Berkeley House was a prominent house in York, Upper Canada. It was the home of two Clerks of Upper Canada's Privy Council – John Small, and his son Charles Coxwell Small. Upper Canada's first small Parliament buildings were built next door to Berkeley House. Small is reported to have hosted meetings of the province's executive committee in his home.

==History==
In 1795, John Small bought a one-acre parcel of land with a large log cabin on it, which he covered in stucco and expanded. The original log cabin had been built in 1793 by George Porter, a self described former militia sergeant. Small paid Porter $50 for the property.

Charles Coxwell Small further expanded the house as an Italianate villa that became the centre of 1820s social life in York, after he inherited the property in 1831. It included multiple large rooms, including one 18x45 feet.

The building was demolished in 1925. It is now site of the Globe and Mail Centre.
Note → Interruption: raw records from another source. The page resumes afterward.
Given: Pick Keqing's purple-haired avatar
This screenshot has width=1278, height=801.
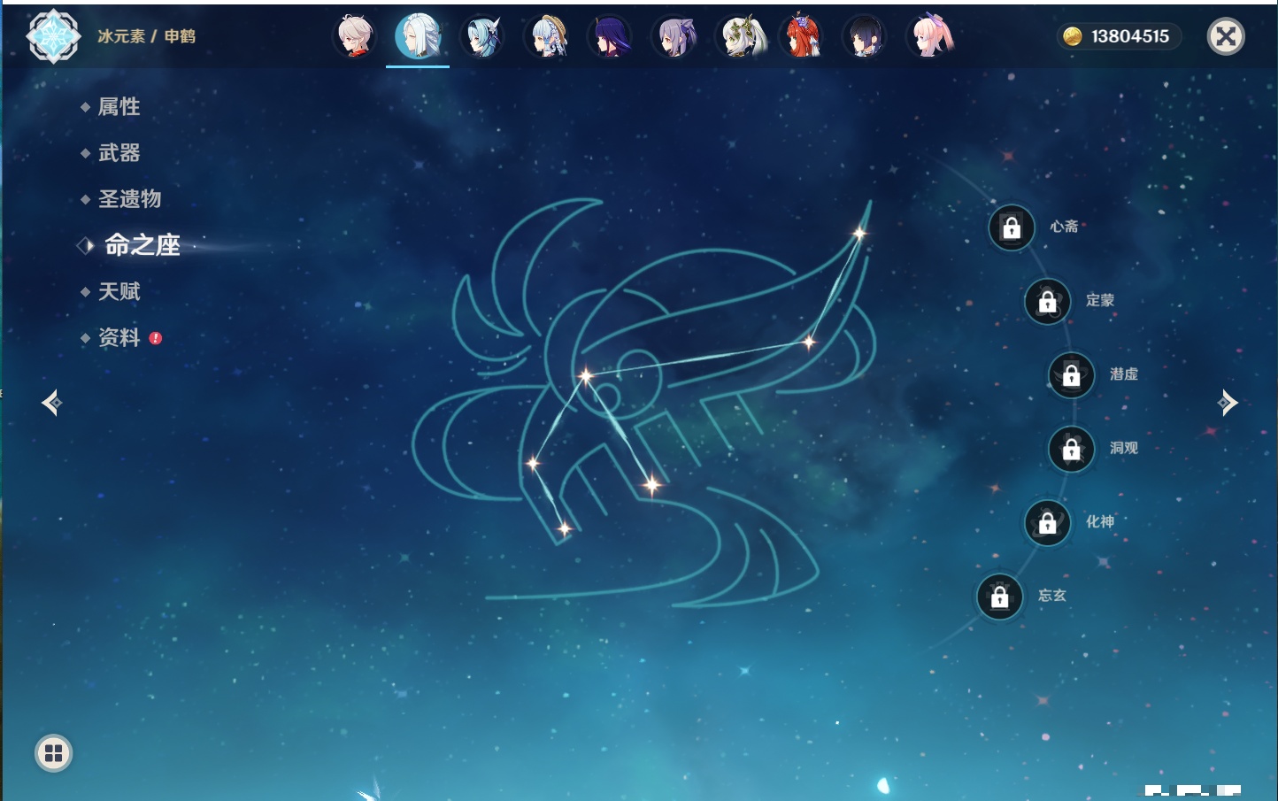Looking at the screenshot, I should 675,37.
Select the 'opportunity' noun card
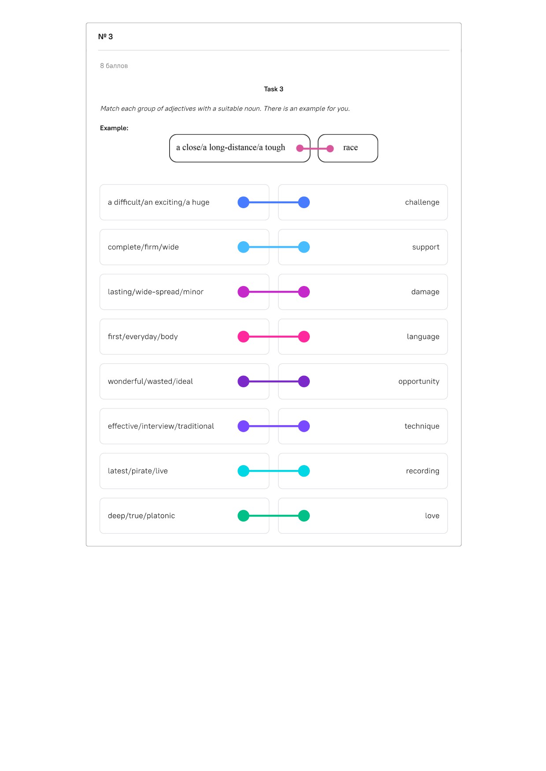 (363, 382)
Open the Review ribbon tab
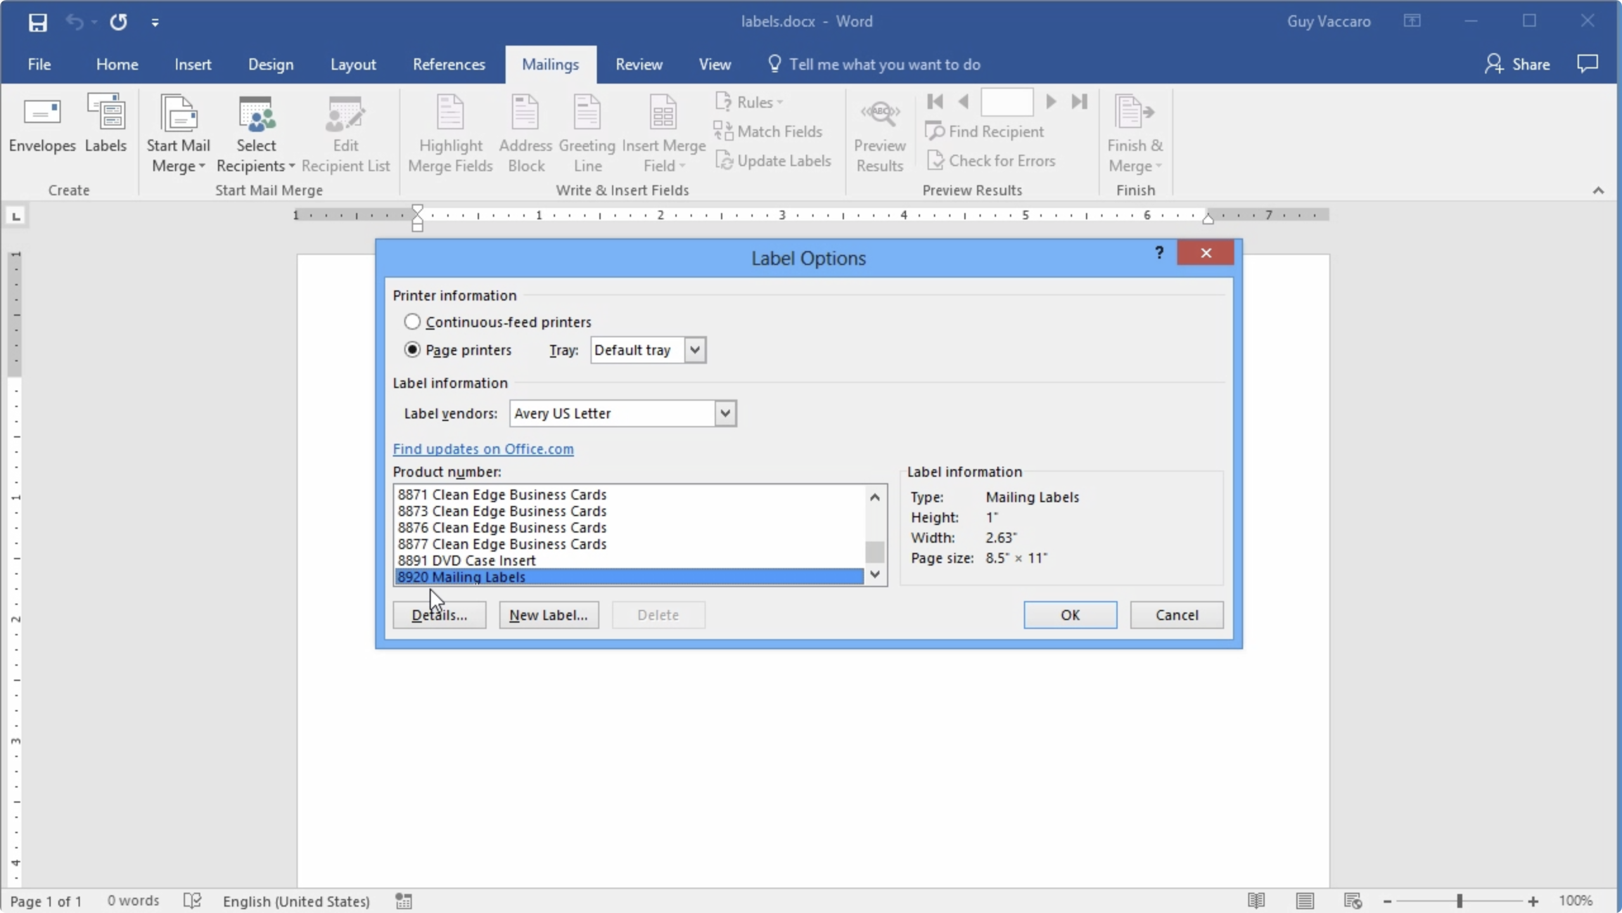The image size is (1622, 913). (x=639, y=63)
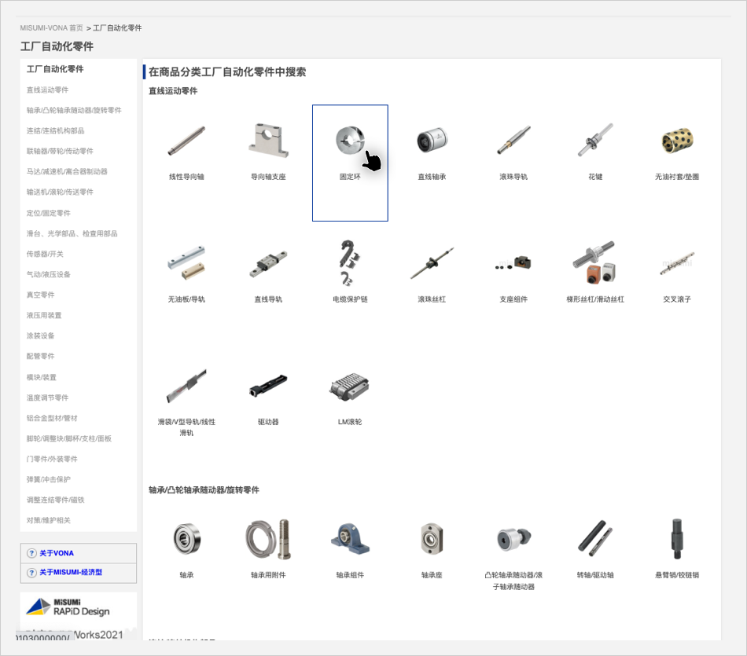This screenshot has height=656, width=747.
Task: Choose 气动/液压设备 in left category list
Action: click(x=49, y=274)
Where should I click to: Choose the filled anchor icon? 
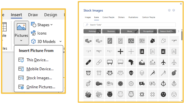click(x=163, y=83)
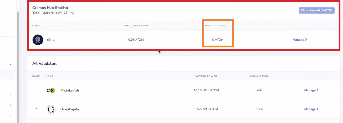Open Manage for DokiaCapital validator

[311, 109]
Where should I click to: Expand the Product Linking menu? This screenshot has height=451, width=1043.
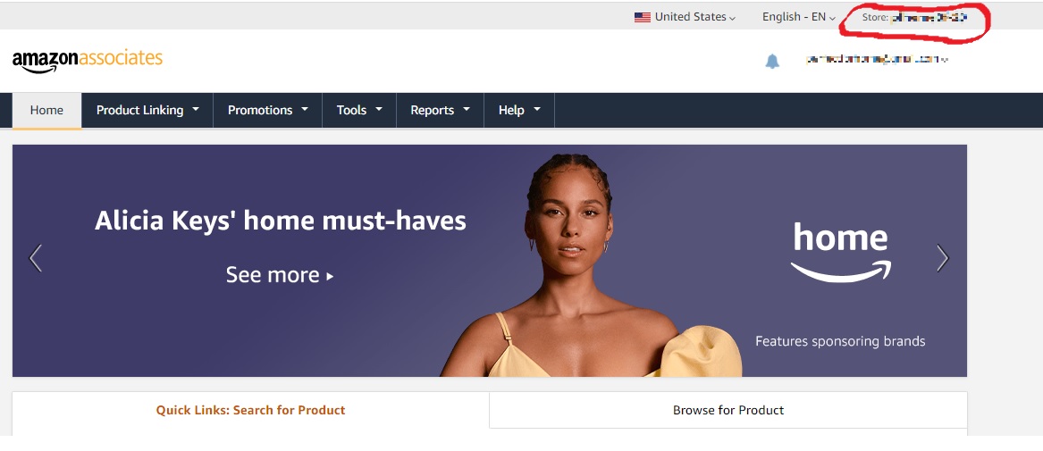tap(147, 110)
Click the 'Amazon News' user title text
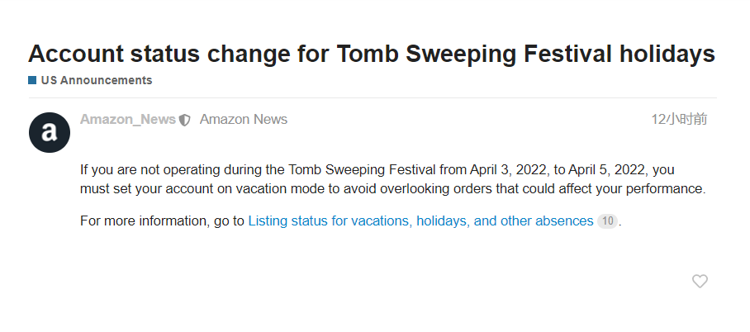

Henry Scadding, an early resident of York, whose Toronto of Old recorded his recollections of York and early Toronto, devoted most of a page to describing Berkeley House, the renovations it went through, and early maps of the property. He described the early house existing in a clearing, east of King Street's eastern termination at Ontario Street. He described Charles Small expanding and "elevating" the original log cabin, and incorporating it into the expanded building. One of the maps bore the annotation "A sketch showing the land occupied by John Small, Esq., upon the Reserve appropriated for the Government House at York by His Excellency Lt. Gov. Simcoe."